Les faits soulèvent des questions lourdes : qui a validé un établissement où un flashover peut transformer une fête en enfer en quelques secondes ? Les contrôles ont-ils vraiment été effectués – ou a-t-on fermé les yeux pour préserver l’économie locale ?

Rien ne ramènera les morts. Les blessés ne guériront pas plus vite avec des coupables. Mais si cette horreur n’est pas exposée en pleine lumière, sans détour, rien ne changera. Le prochain drame n’est peut-être qu’à une soirée près. Il est temps d’affronter la vérité. Brutalement. Complètement.

 

2 Kommentare

  • Die Medien berichteten, meist in Form von Zitaten, von Anfang an von „Tischfeuerwerken“. Wo genau diese Tischfeuerwerke entzündet wurden, und welcher Art sie sind, wird nicht berichtet. In einem der ersten Fernsehberichte sah man eine Armada von Servicekräften, wie sie Tabletts mit Champagnerflaschen hoch über dem Kopf durch die Menschenmenge trugen, vermutlich ein Video. Darauf waren dann irgendwelche „Tischfeuerwerke“, die noch einmal deutlich oberhalb der Flaschenhälse Funken sprühten, angebracht. Ich gehe davon aus, dass die „Tischfeuerwerke“ an die Zweimeterfünfzig über dem Tanzboden brannten.

    Falls meine Beobachtung zutrifft, ist der Begriff „Tischfeuerwerk“ unangebracht.

  • Guten Tag
    Sie kennen die Schweiz sehr sehr schlecht.
    Die Schweiz mag Fehler machen, wie jedes andere Land auch. Jedoch ist die Schweiz wohl eines der einzigem Länder, in dem Demokratische Werte und Menschenrechte
    Gelebt werden.
    Diese Katastrophe ist entsetzlich. Ich bin überzeugt, dass die Schweizerbehörden alles daran setzen werden den Opfern und ihren Angehörigen zu helfen.
    Die Schweiz hat eine der besten medizinischen Versorgung Weltweit.
    Bereits haben Deutschland und Frankreich Opfer ebenso in Behandlung aufgenommen.
    Hand in Hand sollte das gelingen und nicht mit traurigen Nachrichten wie die Ihrige. In Gedenken an alle Opfer und ihren Angehörigen, den schwer verletzten und unerschöpfliche Kraft für das wieder gesund werden an alle Opfer. Den Behörden die Unterstützung die sie benötigen.

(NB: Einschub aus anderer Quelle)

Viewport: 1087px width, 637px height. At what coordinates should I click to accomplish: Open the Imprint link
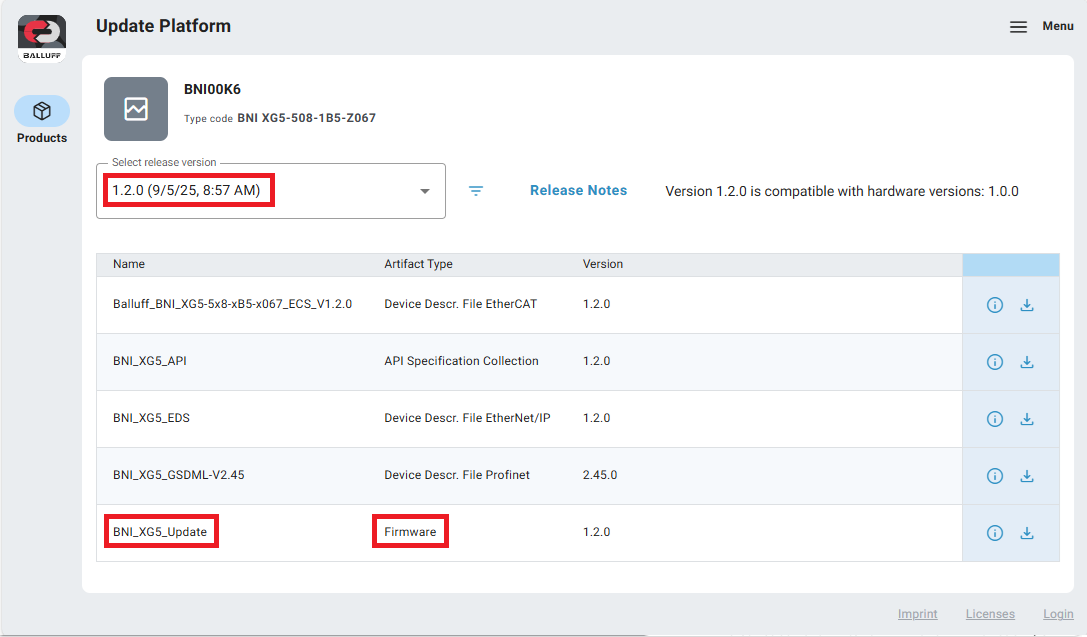pos(917,614)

    Anmerkung der Redaktion:
    Ich weiß nicht, von welcher Schweiz Sie sprechen, aber ich kann Ihnen ganz klar sagen: Die Schweiz ist für mich in vielen Dingen nicht seriös. Das ist eine Erfahrung, die ich in 15 Jahren leider gemacht habe. Hier werden Diebe geschützt und der Aufklärungswille stark zurückgefahren – vor allem dann, wenn es um geschädigte Ausländer geht.

    Ich bleibe bei meinen Zweifeln, ob die Schweiz wirklich ein echtes Aufklärungsinteresse hat. Denn dann müsste es ja Personen geben, die man zur Verantwortung ziehen kann – und nicht erst nach jahrelangen Ermittlungen. Wie kann es sein, dass die Barbesitzer jegliche Verantwortung so früh von sich weisen können? In Deutschland sagt man: Der Fisch stinkt vom Kopf her.

    Die internationale Hilfsbereitschaft ist großartig, ebenso die Unterstützung der Kantone untereinander – aber sollte das in einer solchen Situation nicht selbstverständlich sein?

    Gerne können wir uns erneut unterhalten, wenn wir erfahren haben, wer für das Leid der Familien und Verletzten tatsächlich in der Verantwortung steht. Sie wissen doch, das auch hier insbesondere die Gemeinde im Focus steht, denn die ist hier ganz Vorne in der Verantwortung. Dieser Club wurde NUR 3 MAL in den letzten 10 Jahren kontrolliert, Wahnsinn!!!!!!!!!!!!!!!